Complainant excepts to being charged with interest on the amount of his share of promotion expenses from the date or dates when it was due and payable. A debtor who would stop the running of interest on his debt must show, not only that he tendered the amount of the debt to his creditor, but also that he has thereafter kept the tender good by having the money at all times ready for payment if it should have been demanded. McCalley v. Otey, 90 Ala. 302, 8 So. 157; Park v. Wiley,67 Ala. 310. This exception was properly overruled.
Complainant excepts also to being charged with the amount of his note for $12,500, with accrued interest, executed by him to the four respondent adventurers, as joint payees, on November 27, 1912.
Complainant's contention is that this note was given to cover his share of promotion expenses, past and prospective, and that, his share of those expenses having been otherwise charged against him, the note should be treated as paid or discharged.

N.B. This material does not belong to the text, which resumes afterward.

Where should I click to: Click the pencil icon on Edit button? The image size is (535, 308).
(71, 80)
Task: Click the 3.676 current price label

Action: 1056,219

The respondents, however, testified that the note was given to compensate Shannon for his individual loss by reason of paying a higher price to Aldrich and Towers, under the contract of November 26th, than would have been paid under the pre-existing contract with them, the benefit of which Shannon renounced; and that Shannon had the note made payable to all four of them jointly merely by way of sharing with his associates. On this issue of fact we would not be justified in overruling the finding of the register in favor of the respondents, and hence we cannot sustain the exception to this charge.

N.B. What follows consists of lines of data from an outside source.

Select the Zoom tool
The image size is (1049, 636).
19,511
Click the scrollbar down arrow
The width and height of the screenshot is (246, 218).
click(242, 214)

Counsel for appellant conceive that this issue was decided otherwise on the second appeal in this cause (201 Ala. 321,328, 78 So. 160, 11 A.L.R. 419), but we cannot agree with this contention. It is true that in the opinion filed on that appeal Mr. Justice Mayfield said:
"If it [the note] was not given for the purpose of taking care of and providing for appellee's [Saunders'] share of the expenses in promoting and consummating the joint adventure, it is difficult to ascertain for what purpose it was given. * * * The written evidence in the record, the note itself, and the documentary evidence attached thereto, together with much oral testimony, render it impossible for us to find that it was not intended to provide in part at least, if not in whole, for appellee's part of the expense in promoting the joint adventure, under the plan of November 26, 1912. * * * We are therefore strongly persuaded that the true consideration of this note was to provide for appellee's part of the expenses in promoting and effectuating the plan of November 26th."
The issue, however, which the court was considering, was the status of Saunders in relation to the joint adventure; and his services in its promotion and the fact of giving this note were treated, arguendo, as probative evidence of his relation and standing.

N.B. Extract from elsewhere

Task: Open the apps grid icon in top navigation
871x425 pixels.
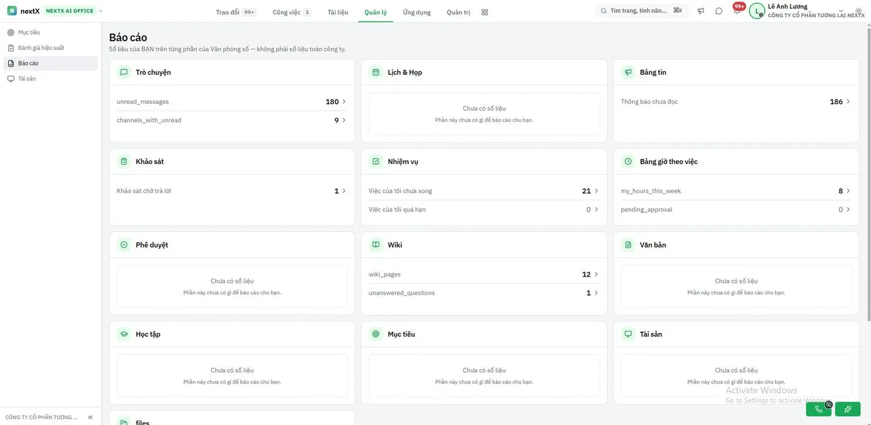Action: tap(485, 12)

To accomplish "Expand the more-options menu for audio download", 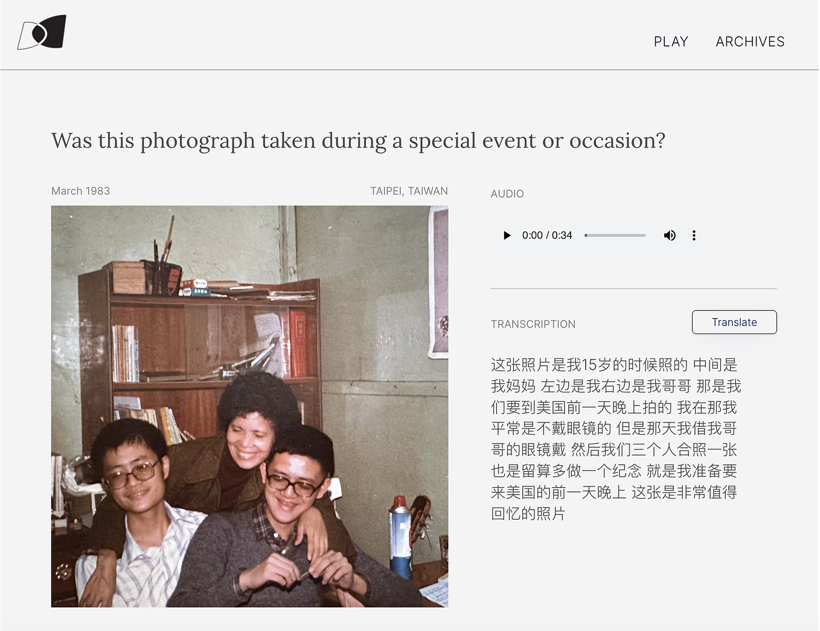I will [694, 235].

The true consideration for the note was therefore only collaterally in question and the observations in the opinion indicate an argumentative and tentative conclusion merely, and not a definitive adjudication of the rights of the parties for all the purposes of the litigation. We think, therefore, that on this accounting the obligation of the note was an open question, and was properly considered by the register in the adjustment of mutual obligations between the coadventurers.
Exception is taken to the allowance of a credit to R. N. McDonough of $8,670 for six month's interest on $289,000 of outstanding bonds, which McDonough claims to have paid.
We are entirely satisfied, from the testimony in the record, that the interest on Aldrich's bonds — $119,000 in amount — was not in fact paid by McDonough, but was discharged by the issue to Aldrich of common stock from the treasury. The amount of interest coupons thus discharged, being for 6 months at 6 per cent., must have been $3,570. The credit allowed must therefore be reduced by this amount.
Exception is taken to the allowance of a credit of $6,000, for a loss claimed to have been suffered by McDonough, by reason *Page 212 
of his compulsory selling of $22,500 of mortgages securities for $16,500, in order to raise the money necessary to meet the interest on bonds due on July 1, 1913.
This exception is well taken, and should have been sustained. McDonough's testimony shows that only $8,670 was due on all the bonds, of which $1,200 was due on 40 bonds held by himself and associates, leaving $7,470 to be provided for. If he sold his securities to raise $16,500, he must have done so for other requirements than interest payments.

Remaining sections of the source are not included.